## DATA SUPPLIED:
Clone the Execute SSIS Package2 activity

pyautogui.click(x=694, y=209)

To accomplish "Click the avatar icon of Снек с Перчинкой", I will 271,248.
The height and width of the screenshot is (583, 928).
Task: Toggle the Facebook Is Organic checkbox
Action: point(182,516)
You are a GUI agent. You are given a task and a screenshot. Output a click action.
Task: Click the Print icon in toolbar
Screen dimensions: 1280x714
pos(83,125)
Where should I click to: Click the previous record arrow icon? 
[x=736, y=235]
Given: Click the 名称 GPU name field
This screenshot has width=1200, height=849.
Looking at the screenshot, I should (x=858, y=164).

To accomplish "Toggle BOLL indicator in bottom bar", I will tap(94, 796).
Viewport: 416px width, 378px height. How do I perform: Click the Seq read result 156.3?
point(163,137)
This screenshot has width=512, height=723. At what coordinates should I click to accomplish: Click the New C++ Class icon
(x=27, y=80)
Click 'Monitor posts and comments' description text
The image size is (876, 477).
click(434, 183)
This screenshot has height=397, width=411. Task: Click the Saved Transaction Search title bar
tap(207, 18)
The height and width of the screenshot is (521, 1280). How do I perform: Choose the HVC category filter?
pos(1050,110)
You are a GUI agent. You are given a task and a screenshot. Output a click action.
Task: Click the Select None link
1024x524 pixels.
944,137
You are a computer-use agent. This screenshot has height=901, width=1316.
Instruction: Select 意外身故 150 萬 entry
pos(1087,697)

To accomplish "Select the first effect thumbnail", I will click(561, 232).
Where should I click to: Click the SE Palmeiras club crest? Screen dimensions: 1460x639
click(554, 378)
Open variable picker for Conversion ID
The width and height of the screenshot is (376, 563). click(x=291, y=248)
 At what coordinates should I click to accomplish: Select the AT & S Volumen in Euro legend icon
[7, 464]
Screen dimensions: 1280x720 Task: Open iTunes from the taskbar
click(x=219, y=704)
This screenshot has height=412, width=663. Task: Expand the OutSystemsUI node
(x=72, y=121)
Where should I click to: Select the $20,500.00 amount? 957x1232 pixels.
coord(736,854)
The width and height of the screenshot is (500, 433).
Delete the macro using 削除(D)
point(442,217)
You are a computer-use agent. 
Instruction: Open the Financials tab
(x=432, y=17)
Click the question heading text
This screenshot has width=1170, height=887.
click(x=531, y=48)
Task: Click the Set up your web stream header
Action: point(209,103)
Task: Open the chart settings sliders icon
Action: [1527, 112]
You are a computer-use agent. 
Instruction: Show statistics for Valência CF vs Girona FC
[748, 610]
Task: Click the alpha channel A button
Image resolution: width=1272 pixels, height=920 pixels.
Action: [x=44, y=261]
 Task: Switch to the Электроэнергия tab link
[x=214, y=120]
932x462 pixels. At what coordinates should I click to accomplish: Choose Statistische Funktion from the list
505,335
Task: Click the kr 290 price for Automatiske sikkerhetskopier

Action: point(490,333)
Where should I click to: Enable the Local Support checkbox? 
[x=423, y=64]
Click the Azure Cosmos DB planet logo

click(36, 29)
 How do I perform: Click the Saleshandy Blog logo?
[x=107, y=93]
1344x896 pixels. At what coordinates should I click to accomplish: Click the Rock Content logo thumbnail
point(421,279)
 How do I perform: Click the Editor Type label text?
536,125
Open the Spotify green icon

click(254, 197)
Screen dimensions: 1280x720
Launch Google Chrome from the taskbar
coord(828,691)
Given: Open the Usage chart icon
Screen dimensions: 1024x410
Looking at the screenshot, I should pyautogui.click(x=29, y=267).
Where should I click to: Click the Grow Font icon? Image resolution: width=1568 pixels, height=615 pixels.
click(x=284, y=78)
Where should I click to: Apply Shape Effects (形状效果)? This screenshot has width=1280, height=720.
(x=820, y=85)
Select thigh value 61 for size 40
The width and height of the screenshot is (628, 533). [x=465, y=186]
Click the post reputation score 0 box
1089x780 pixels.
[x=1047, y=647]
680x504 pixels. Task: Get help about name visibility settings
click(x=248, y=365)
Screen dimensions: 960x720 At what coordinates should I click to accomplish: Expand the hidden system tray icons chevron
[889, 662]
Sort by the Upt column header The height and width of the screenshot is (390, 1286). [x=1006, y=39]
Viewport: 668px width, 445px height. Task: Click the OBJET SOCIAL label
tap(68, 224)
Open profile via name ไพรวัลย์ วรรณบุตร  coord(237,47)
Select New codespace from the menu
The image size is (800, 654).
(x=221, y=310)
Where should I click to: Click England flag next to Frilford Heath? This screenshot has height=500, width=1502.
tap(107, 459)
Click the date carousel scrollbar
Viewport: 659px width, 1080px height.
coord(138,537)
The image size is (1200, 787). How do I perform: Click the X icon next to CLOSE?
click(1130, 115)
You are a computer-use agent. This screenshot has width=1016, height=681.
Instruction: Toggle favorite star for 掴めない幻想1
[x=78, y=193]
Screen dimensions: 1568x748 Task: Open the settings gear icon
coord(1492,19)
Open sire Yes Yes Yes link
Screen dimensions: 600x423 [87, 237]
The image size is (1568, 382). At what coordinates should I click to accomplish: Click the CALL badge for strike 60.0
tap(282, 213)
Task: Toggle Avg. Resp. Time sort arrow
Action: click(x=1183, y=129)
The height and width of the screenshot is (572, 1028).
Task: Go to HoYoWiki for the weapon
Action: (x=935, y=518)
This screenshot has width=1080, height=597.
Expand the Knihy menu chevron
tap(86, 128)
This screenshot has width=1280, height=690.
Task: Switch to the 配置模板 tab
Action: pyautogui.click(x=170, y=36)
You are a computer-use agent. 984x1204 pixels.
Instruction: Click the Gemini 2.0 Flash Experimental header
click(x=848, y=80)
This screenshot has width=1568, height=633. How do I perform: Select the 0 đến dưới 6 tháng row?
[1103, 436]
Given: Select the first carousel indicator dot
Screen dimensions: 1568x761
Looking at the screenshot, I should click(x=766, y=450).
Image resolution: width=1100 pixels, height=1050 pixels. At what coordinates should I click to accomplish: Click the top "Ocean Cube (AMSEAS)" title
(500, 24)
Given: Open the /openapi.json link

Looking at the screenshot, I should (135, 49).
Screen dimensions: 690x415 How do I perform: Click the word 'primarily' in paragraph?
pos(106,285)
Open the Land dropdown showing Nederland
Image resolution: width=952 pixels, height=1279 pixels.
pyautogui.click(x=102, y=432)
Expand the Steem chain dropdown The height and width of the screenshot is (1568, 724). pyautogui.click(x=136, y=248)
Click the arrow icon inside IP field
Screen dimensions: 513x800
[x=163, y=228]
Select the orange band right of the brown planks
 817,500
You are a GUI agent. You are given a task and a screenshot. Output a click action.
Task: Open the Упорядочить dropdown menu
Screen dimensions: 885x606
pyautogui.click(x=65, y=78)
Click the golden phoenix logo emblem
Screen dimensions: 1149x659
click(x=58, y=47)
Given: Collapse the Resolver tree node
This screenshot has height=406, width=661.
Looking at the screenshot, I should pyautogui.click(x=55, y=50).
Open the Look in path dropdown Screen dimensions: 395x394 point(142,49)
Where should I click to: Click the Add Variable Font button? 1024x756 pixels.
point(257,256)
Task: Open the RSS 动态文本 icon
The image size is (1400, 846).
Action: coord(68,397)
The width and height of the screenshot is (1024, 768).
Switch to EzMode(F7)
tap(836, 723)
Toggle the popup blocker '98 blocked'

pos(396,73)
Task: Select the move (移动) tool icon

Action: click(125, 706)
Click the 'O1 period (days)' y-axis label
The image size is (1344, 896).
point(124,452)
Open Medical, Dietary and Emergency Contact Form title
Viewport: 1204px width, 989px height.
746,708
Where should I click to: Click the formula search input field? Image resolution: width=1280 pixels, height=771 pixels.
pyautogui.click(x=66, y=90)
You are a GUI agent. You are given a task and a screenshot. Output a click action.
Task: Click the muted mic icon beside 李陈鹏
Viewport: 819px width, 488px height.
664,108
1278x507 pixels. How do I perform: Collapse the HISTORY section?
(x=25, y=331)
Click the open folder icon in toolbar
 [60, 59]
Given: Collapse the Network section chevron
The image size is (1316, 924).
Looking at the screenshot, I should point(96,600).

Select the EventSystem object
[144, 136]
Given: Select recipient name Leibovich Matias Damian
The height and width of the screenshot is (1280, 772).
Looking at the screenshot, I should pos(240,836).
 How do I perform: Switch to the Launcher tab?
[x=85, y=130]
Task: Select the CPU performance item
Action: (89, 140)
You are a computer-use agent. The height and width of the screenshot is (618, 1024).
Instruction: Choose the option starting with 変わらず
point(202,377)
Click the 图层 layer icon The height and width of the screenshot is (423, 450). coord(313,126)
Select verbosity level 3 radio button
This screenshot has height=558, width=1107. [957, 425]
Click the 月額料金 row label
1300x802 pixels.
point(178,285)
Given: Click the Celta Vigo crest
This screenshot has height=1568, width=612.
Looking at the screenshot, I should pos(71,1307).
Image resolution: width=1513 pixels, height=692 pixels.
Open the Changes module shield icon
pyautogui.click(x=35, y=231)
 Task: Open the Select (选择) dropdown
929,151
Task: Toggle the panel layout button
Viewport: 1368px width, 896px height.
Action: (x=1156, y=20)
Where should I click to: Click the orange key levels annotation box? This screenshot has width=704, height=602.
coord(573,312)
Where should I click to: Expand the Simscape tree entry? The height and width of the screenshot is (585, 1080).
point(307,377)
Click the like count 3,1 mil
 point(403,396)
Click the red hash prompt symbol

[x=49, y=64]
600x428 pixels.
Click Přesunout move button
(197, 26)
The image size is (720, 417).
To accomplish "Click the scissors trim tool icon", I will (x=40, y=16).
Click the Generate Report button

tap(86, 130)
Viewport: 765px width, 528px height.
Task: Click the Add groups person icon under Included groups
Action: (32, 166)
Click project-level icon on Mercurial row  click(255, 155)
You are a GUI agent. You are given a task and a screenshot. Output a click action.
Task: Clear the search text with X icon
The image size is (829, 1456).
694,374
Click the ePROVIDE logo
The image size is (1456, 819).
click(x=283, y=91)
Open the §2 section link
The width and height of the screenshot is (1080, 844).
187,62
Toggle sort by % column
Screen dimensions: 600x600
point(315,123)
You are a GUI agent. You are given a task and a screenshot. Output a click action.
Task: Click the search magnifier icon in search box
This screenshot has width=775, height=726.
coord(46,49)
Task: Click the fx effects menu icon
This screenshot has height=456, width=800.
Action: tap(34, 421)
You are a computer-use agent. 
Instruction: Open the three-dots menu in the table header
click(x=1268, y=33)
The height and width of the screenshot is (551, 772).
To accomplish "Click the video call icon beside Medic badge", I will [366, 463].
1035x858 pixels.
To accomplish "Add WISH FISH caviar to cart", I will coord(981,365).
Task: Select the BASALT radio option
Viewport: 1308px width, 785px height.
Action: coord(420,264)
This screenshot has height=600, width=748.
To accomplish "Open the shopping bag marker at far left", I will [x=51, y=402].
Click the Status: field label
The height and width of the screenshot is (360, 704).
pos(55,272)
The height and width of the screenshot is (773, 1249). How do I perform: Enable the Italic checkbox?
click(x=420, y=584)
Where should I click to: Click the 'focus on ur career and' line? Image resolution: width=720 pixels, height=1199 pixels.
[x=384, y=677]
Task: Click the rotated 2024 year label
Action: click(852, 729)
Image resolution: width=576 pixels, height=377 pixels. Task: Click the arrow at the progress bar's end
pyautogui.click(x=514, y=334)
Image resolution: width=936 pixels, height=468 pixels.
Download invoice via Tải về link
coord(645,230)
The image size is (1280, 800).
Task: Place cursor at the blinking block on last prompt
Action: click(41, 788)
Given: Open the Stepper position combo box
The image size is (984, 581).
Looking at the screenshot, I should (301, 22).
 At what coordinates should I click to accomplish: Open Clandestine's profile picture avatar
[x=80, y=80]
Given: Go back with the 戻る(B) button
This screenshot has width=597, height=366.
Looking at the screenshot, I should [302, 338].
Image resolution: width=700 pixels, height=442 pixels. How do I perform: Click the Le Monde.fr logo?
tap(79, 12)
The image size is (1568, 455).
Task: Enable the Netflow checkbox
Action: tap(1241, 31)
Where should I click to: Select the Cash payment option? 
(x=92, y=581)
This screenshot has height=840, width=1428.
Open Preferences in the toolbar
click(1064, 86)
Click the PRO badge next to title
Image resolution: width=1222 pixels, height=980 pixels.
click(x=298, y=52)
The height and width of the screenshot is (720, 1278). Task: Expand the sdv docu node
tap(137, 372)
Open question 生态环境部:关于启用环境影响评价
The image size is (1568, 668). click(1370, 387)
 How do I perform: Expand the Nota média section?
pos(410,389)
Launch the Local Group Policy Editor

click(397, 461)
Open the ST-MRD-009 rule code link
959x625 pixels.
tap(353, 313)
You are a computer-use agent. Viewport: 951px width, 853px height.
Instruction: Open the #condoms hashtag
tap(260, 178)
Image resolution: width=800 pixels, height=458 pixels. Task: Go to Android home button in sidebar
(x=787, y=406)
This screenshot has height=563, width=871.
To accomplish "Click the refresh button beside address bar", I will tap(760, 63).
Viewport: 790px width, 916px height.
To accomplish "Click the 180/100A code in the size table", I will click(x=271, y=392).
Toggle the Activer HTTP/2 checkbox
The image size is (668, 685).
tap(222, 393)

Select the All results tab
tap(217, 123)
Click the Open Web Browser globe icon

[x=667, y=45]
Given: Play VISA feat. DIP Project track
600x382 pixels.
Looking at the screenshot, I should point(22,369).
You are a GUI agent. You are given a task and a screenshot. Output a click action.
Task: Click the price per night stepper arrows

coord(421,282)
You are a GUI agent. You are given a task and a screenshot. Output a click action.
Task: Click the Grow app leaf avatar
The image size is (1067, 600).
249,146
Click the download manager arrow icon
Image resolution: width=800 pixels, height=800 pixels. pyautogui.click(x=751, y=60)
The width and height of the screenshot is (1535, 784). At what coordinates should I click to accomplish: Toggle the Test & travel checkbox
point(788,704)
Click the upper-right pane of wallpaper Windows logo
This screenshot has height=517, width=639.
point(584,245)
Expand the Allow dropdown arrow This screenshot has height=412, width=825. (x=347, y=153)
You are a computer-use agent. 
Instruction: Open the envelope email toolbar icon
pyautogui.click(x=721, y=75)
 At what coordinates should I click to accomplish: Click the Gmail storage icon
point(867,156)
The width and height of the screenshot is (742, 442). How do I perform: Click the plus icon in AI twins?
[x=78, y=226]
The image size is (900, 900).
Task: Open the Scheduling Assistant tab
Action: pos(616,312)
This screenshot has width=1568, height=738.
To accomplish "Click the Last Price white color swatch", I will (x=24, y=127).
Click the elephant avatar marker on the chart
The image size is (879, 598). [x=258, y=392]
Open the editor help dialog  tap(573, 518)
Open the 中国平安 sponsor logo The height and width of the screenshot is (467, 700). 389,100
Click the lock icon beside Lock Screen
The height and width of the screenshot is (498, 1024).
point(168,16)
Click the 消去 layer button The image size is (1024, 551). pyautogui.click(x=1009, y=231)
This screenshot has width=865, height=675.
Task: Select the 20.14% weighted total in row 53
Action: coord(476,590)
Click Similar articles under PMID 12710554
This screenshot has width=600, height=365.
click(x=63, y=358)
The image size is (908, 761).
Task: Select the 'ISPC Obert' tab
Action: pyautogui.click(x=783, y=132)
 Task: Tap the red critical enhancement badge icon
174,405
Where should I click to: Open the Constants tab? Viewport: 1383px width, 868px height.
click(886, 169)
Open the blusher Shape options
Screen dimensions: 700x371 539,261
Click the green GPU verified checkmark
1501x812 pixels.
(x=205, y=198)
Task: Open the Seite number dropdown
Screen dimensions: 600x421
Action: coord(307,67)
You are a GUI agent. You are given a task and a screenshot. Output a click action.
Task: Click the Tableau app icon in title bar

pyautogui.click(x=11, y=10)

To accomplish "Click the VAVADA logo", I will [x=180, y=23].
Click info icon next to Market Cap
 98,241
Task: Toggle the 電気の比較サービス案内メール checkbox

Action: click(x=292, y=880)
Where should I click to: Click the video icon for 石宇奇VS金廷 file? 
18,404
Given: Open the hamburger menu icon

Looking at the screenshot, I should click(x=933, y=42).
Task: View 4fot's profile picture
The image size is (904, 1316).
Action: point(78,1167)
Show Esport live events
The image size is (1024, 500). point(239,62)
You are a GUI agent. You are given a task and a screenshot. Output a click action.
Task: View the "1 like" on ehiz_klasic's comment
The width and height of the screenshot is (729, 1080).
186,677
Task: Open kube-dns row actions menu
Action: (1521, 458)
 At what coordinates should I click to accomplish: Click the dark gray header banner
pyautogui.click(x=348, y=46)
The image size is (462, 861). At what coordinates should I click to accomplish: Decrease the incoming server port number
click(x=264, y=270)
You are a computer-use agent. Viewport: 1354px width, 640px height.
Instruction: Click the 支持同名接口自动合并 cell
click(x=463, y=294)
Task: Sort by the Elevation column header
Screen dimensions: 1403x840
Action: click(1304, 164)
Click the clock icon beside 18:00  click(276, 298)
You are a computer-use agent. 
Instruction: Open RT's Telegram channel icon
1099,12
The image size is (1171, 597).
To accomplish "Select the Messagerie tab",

## TASK ITEM:
Show each line of the material holding "beside".

## ANSWER BOX:
Task: Click the muted mic icon beside 李陈鹏
To accomplish "Click the video call icon beside Medic badge", I will [366, 463].
To accomplish "Click the refresh button beside address bar", I will tap(760, 63).
Click the lock icon beside Lock Screen
Click the clock icon beside 18:00  click(276, 298)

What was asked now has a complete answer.